_Extract provided_.
# Maximizing entropy on a channel

In Shannon's paper "A Mathematical Theory of Communication", in Theorem 8 he states:

Theorem 8: Let the system of constraints considered as channel have a capacity $$C = \log W$$. If we assign $$p^{(s)}_{ij} = \frac{B_j}{B_i}W^{\ell^{(s)}_{ij}}$$ where $$l^{(s)}_{ij}$$ is the duration of the $$s^{th}$$ symbol leading from state i to state j and $$B_i$$ satisfy $$B_i = \Sigma_{s,j}B_jW^{\ell^{(s)}_{ij}}$$ then H is maximized and equal to C.

My question is, what exactly is $$B_i$$ and $$B_j$$? It's not defined anywhere else. In a different section he mentions "a sequence $$B_i$$ of symbols from the source", but that doesn't make much sense here.

_Parts of the exercise_.
1 - Based on the post on Shannon's Theorem 8, answer yes or no to each statement and quote the words of the post that decide it. (a) Under the assignment the theorem gives, H is maximized and equals C. (b) The poster says B_i is defined elsewhere in the paper. (c) The poster finds that the phrase about a sequence of symbols from the source fits this passage well.
2 - Carry on the post on Shannon's Theorem 8 from its last sentence.
The entries after this point have no connection to the post on Shannon's Theorem 8.

_Record excerpts_.
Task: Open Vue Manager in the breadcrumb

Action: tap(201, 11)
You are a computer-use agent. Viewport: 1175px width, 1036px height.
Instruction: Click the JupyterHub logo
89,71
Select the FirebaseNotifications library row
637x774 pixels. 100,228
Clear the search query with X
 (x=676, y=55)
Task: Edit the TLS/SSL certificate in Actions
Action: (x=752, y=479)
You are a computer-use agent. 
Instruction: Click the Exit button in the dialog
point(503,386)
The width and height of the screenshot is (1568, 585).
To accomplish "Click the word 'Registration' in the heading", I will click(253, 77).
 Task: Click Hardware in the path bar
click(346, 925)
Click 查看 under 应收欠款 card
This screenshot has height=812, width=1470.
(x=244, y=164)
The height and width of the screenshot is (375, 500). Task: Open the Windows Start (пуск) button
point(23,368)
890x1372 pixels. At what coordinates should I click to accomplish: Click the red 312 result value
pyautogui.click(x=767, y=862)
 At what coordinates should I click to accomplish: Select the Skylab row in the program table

_Outputs_.
1 -
(a) Yes: "then H is maximized and equal to C."
(b) No: "It's not defined anywhere else."
(c) No: "but that doesn't make much sense here."

2 -
A necessary and sufficient condition such that $$\eta_c$$ is maximized and equal to $$1$$ is that the set of symbol lengths $${l_{ij}}^v$$ must satisfy: $${p_{ij}}^v = (\beta_j/\beta_i)\omega_r^{-{l_{ij}}^v},\tag{3}$$ where $$\beta_i$$ and $$\beta_j$$ are respectively the $$(k, i)$$th and $$(k, j)$$th cofactor of the matrix $$A$$ for any $$k$$.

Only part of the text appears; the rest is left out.